Blindfire is a 2020 American crime thriller film directed by Michael Nell, starring Brian Geraghty, Sharon Leal, Bethany Joy Lenz, Edwina Findley, Chiké Okonkwo and Jim Beaver.

==Plot==

Fictional story of a police officer who had just heard a girl scream, feels threatened by an Afro-American male with a jagged bottle, & shoots. The caucasion officer kills the tatooed man, & endures his own investagation and trepidations. Unexpected outcome ensues.

==Cast==
- Brian Geraghty as Will Bishop
- Sharon Leal as Nika Wilkins
- Bethany Joy Lenz as Jan Bishop
- Edwina Findley as Rosie Hughes
- Chiké Okonkwo as Andrew Hughes
- Jim Beaver as Sergeant Ward
- Wayne Brady as Javon
- Sam Ashe Arnold as Chase
- Tom Virtue as Mr.

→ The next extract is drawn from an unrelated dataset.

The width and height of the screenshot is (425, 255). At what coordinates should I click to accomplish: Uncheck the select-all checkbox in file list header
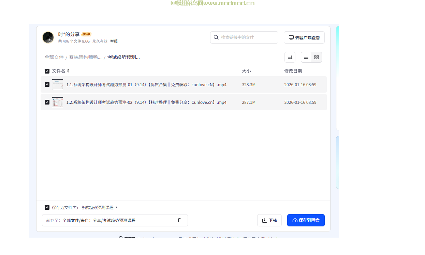(x=47, y=71)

Smith
- Kevin A. Ross as Judge Ross
- Charlie Robinson as Albert Hughes
- Yvette Freeman as Gayle Hughes
- Nefetari Spencer as Maria
- Genesis White as Lucy
- Desi Williams as Alison Wade
- Cedric Begley as Mark
- Isaiah Frizzelle as Officer Mayo

==Reception==
Michael Talbot-Haynes of Film Threat gave the film a score of 8/10 and called it a "tight thriller, effectively balancing the intense action with truly affecting dramatic moments."

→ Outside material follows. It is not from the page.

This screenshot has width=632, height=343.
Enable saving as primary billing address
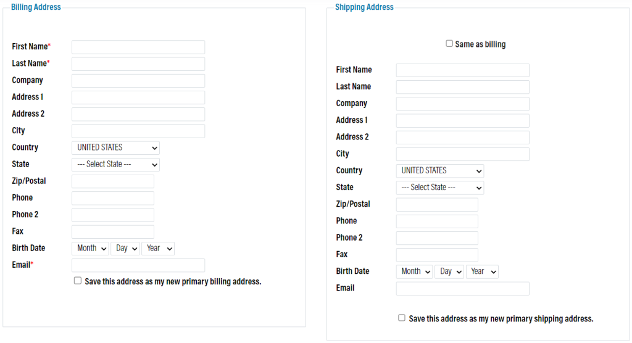click(x=78, y=281)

Tom Meek of Cambridge Day rated the film 2.5 out of 4 stars and wrote: "Blue-on-Black violence gets put under the microscope here, shining a light on some of the nuances, municipal shenanigans and complications of deadly police response and the tangled process of justice."

Lapacanzo Sandoval of the New York Amsterdam News wrote that the film "has high ambitions but a very weak story with performances that do nothing to help shape this film" and called it a "look into the dull, boring, uninspired life of the guilty cop with no revelations at all."